Юрий Мушкетик - Семен Палий
— Ты еще не сказал, куда едешь, зачем переоделся, — сказал Абазин,
— Этого я и говорить не собираюсь. Знаю, что вы меня так не отпустите, сказать обо всем придется. И скажу, только не вам. Где-то здесь полковник Абазин живет, ведите к нему, — ему все поведаю.
— Я полковник Абазин, это мой хутор.
— Чем докажешь? Я Абазина никогда не встречал. Вижу: по рассказам ты вроде на него похож, только этого мало.
Абазин подошел к скрыне[23] и показал пернач.
— Веришь теперь?
— Верю. Я обещал рассказать только Абазину, ему одному.
— Они могут слушать, это мои люди. Говори!
— Еду и к Мазепе — искать правды и защиты у гетмана левобережного. Зовусь Данилой, Данила Братковский, был брацлавским подстолием. Нет жизни люду православному, веру нашу ляхи поганят. Он меня во Львове видел, это правда, я на сейм туда ездил. Хотел все миром уладить, православных шляхтичей собрал пятьдесят человек. Только что эти пятьдесят — капля в море! На сейме нас на смех подняли. А я дальше не могу терпеть, гляньте, что кругом делается: в Каменце православным запретили селиться, все должности в городах только униаты могут занимать. Униатские церкви от повинностей освободили… Все это я на сейме сказал, а сейм вместо помощи все Подолье от Киевской православной митрополии отделил. Протеста нашего никто не принял и ни в одну городскую книгу его не вписали. За правду еще и в кандалы хотели заковать. Довольно терпеть, пора всем за веру встать! Лыцаря нам крепкого нужно, вот почему я и еду к Мазепе. Он веры нашей, один он может помочь.
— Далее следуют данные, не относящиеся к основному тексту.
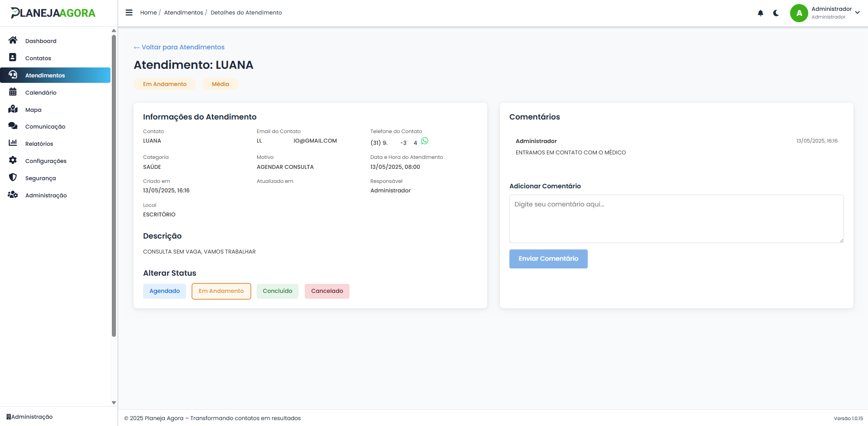Mark the atendimento as Concluído
The image size is (868, 426).
[x=277, y=291]
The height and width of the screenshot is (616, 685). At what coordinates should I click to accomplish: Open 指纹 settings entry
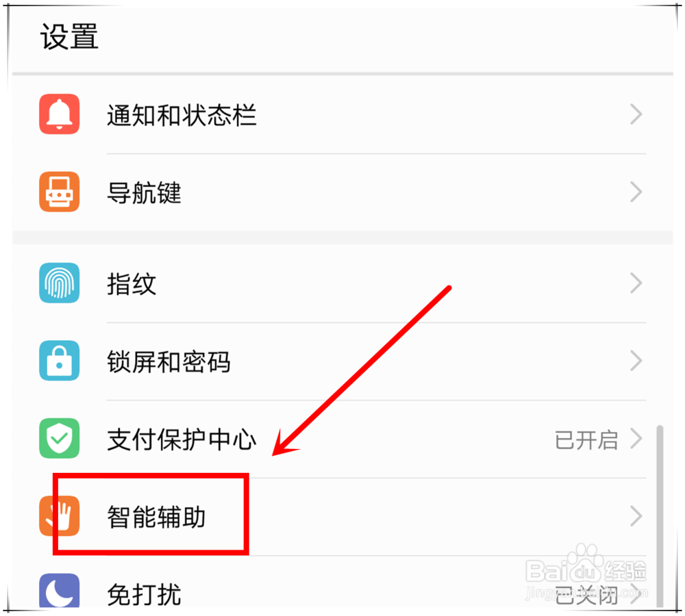click(x=343, y=283)

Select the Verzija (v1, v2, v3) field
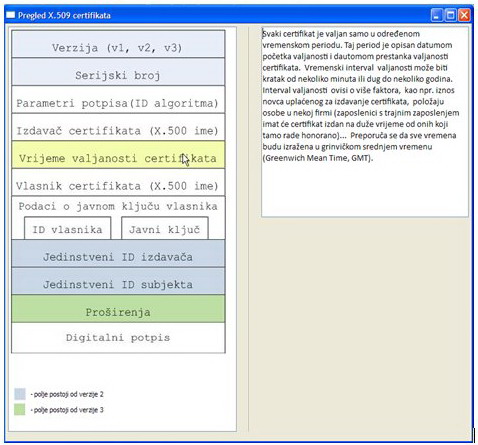click(118, 44)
— Петрик тоже был веры православной, а татар на Украину водил, — заметил Абазин.
— Петрик — то дело совсем иное. Мазепе стоит только привести свои полки сюда, как запорожцы выступят, и тут люди поднимутся, — пусть только знак подаст. Я сам людей по Волыни разослал, там шляхтичи православные, оружно многие встанут.
— Они хоть и встанут, да нам с ними не по дороге. Небось и ты сидел тихо, пока, как сам говоришь, дело до скарба не дошло.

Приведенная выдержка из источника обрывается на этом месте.